Because session cookies only contain a unique session identifier, this makes the amount of personal information that a website can save about each user virtually limitless—the website is not limited to restrictions concerning how large a cookie can be. Session cookies also help to improve page load times, since the amount of information in a session cookie is small and requires little bandwidth.
Cookies can be used to remember information about the user in order to show relevant content to that user over time. For example, a web server might send a cookie containing the username last used to log into a website so that it may be filled in automatically the next time the user logs in.
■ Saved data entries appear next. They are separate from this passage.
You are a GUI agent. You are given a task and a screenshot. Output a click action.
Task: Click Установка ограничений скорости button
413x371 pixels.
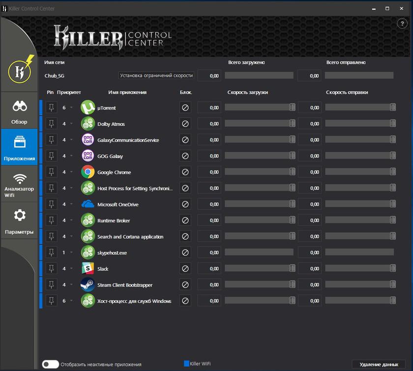(x=157, y=76)
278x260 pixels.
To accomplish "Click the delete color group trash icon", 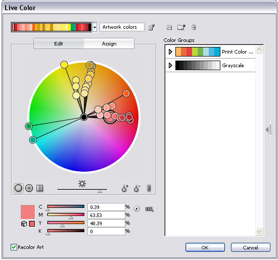I will [194, 27].
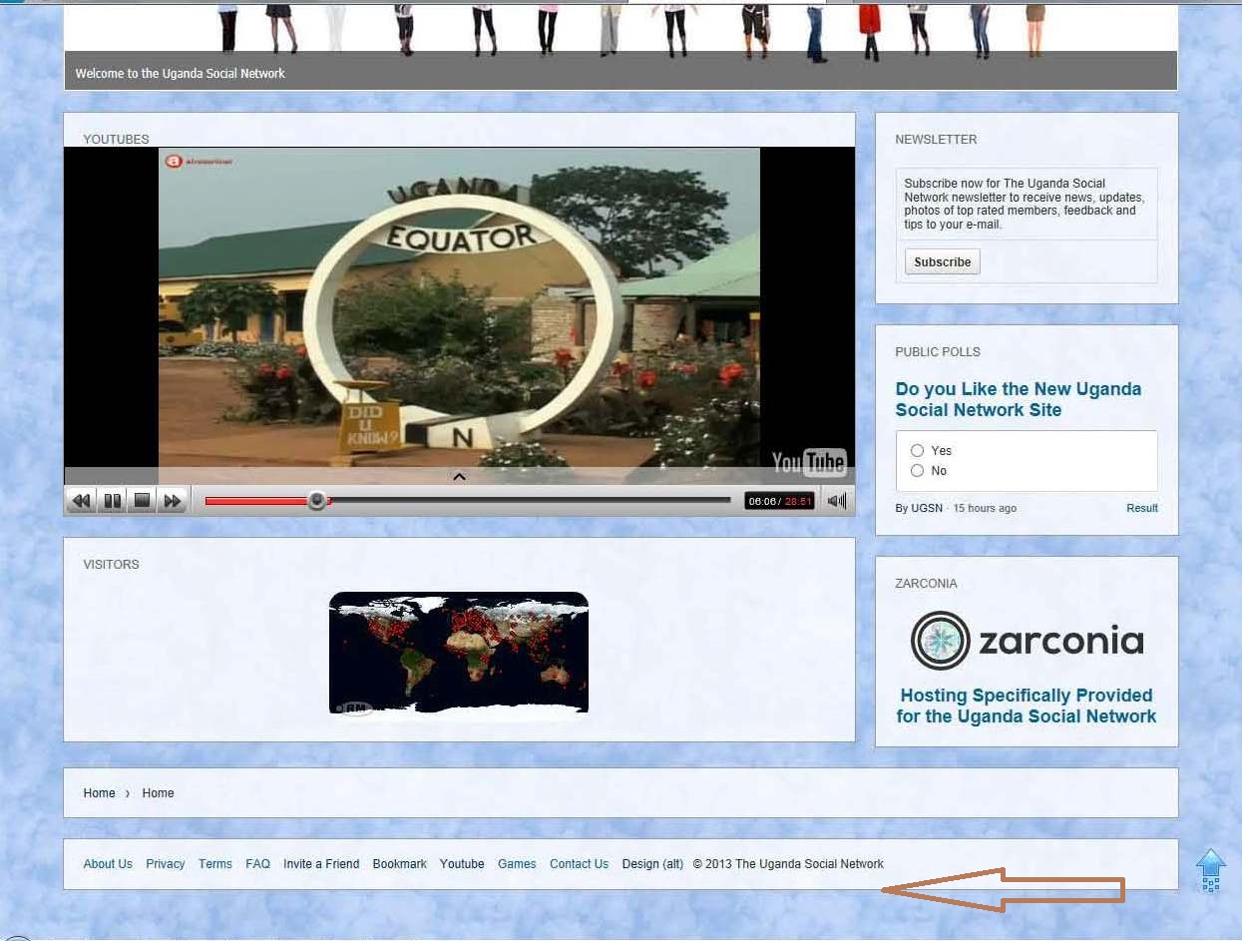The image size is (1242, 941).
Task: Open the Zarconia logo link
Action: click(x=1027, y=641)
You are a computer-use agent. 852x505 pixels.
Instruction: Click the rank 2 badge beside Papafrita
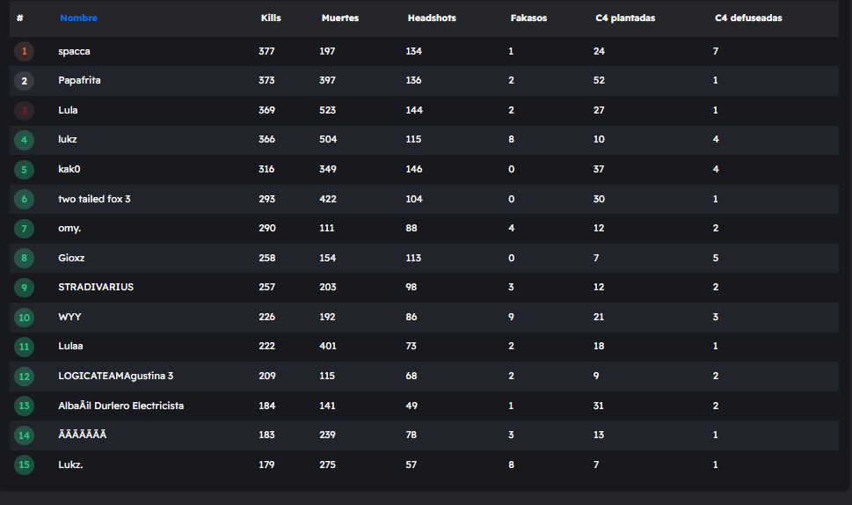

Tracking cookies are used to track users' web browsing habits. This can also be done to some extent by using the IP address of the computer requesting the page or the referer field of the HTTP request header, but cookies allow for greater precision. This can be demonstrated as follows:
If the user requests a page of the site, but the request contains no cookie, the server presumes that this is the first page visited by the user. So the server creates a unique identifier (typically a string of random letters and numbers) and sends it as a cookie back to the browser together with the requested page.
From this point on, the cookie will automatically be sent by the browser to the server every time a new page from the site is requested. The server sends the page as usual, but also stores the URL of the requested page, the date/time of the request, and the cookie in a log file.
By analyzing this log file, it is then possible to find out which pages the user has visited, in what sequence, and for how long.